Background: We evaluated the efficacy and tolerability of a modified biweekly irinotecan, 5-fluorouracil and leucovorin regimen (modified Douillard regimen) as the first-line therapy in patients with advanced colorectal cancer.
Methods: A total of 80 patients (41 male, 39 female) with recurrent or metastatic colorectal cancer were enrolled between April 2001 and December 2003. The treatment cycle consisted of irinotecan 150 mg/m(2) as a 90 min infusion on day 1, leucovorin 20 mg/m(2) intravenous bolus, immediately followed by a 48 h continuous infusion of 5-fluorouracil 3000 mg/m(2) on day 1. The primary end-point was response rate, and the secondary end-points were time to progression and toxicity profile.

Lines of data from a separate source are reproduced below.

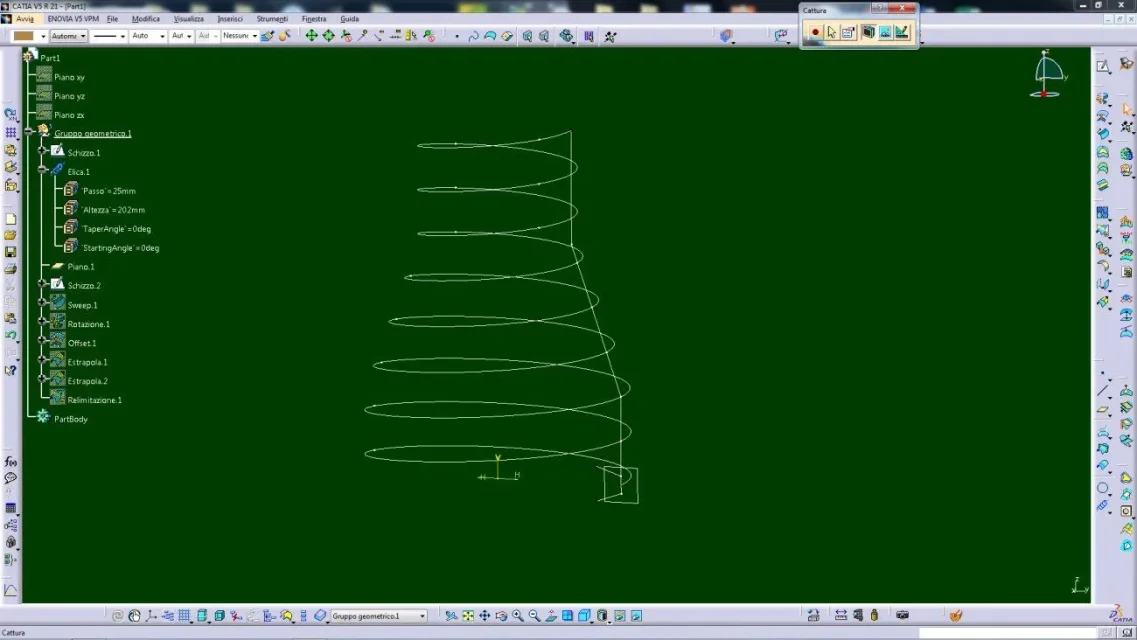Select the Isometric View icon on the bottom toolbar
This screenshot has height=640, width=1137.
[586, 615]

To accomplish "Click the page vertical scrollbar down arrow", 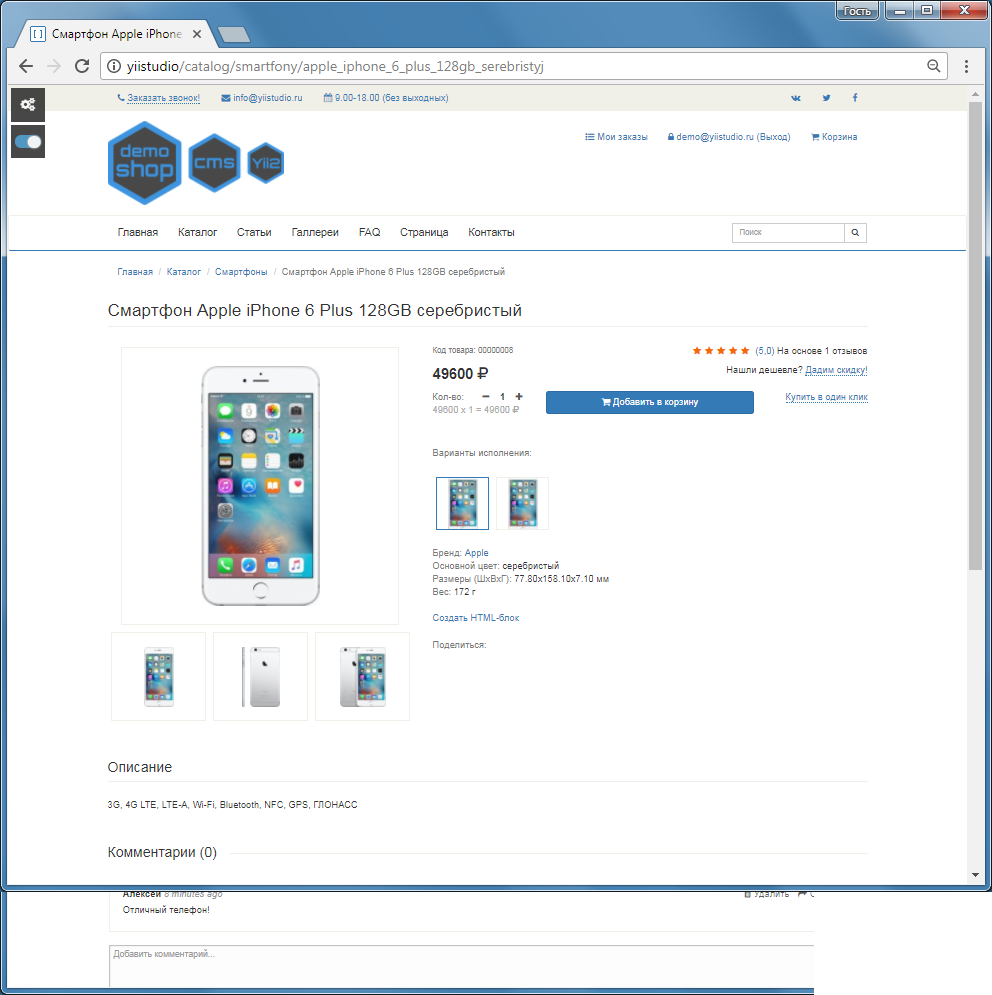I will click(975, 875).
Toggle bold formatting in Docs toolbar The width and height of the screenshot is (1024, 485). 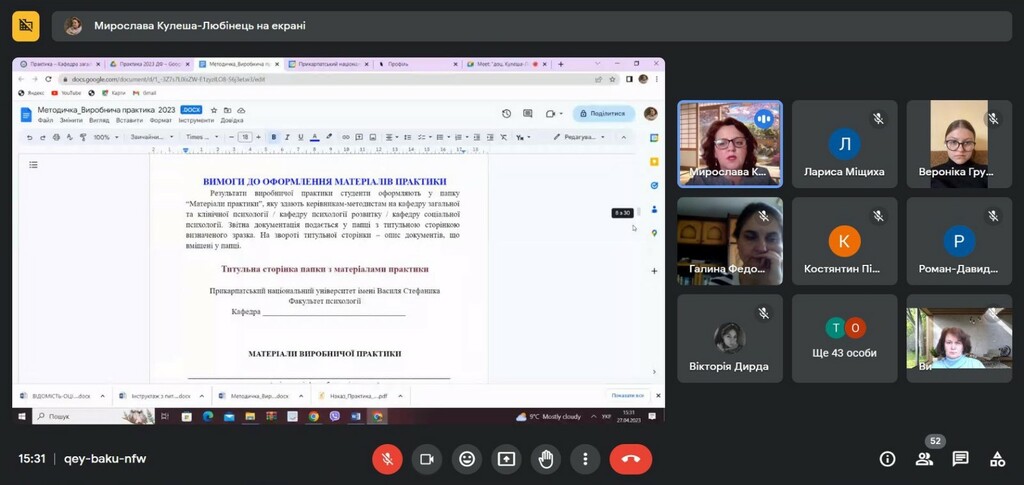(274, 137)
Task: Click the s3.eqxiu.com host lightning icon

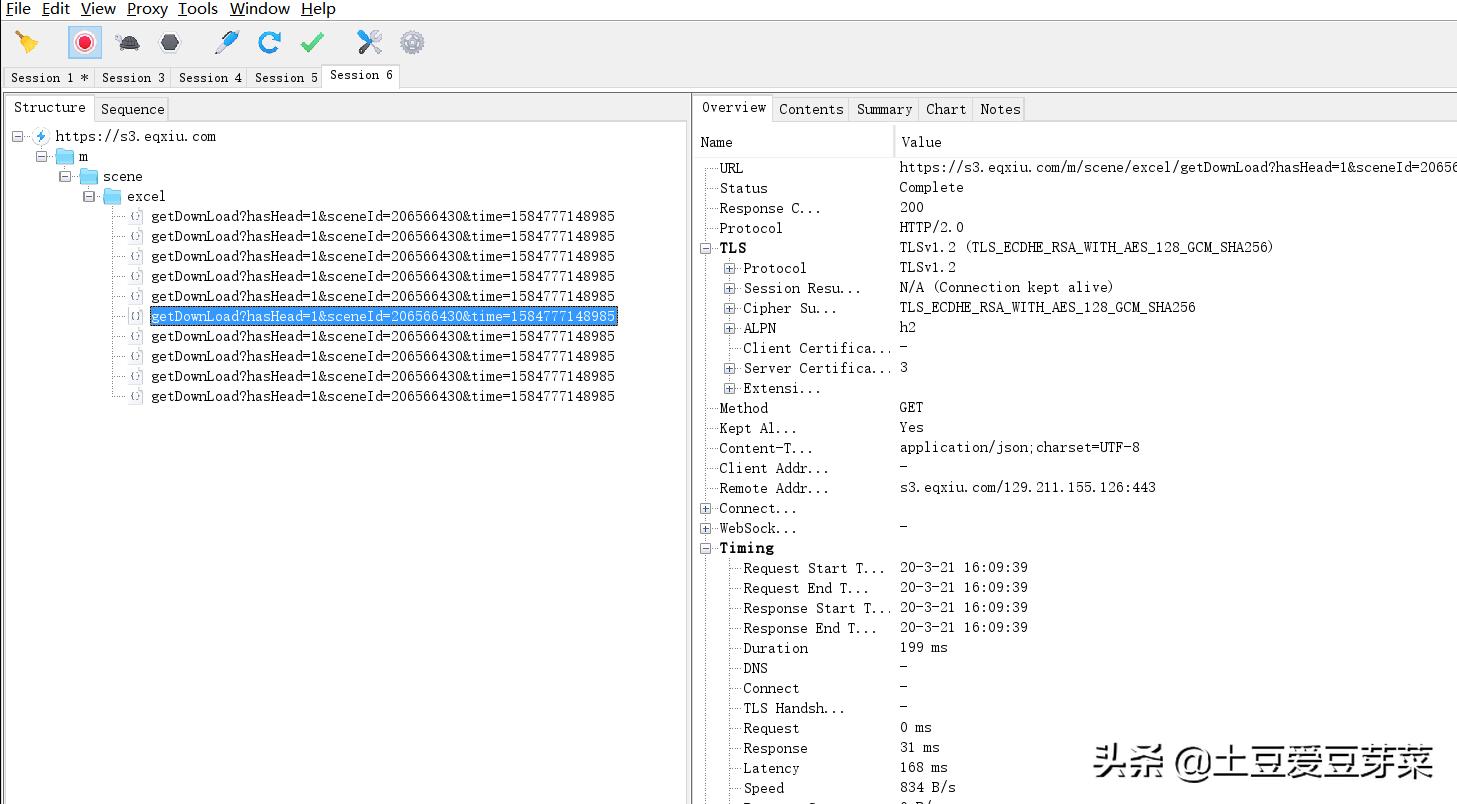Action: pyautogui.click(x=41, y=136)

Results: An overall objective response rate of 38.7% [95% confidence interval (CI) 27.84-49.66%] was achieved. The median time to progression was 6.1 months (95% CI 4.63-7.57 months) and the median overall survival time was 20.2 months (95% CI 15.50-24.90 months). The median duration of follow-up for patients was 16.9 months. The toxicity profile was more favorable than for the conventional Douillard regimen.
Conclusion: We conclude that the modified Douillard regimen may be a practical and more tolerable treatment option in patients with advanced colorectal cancer.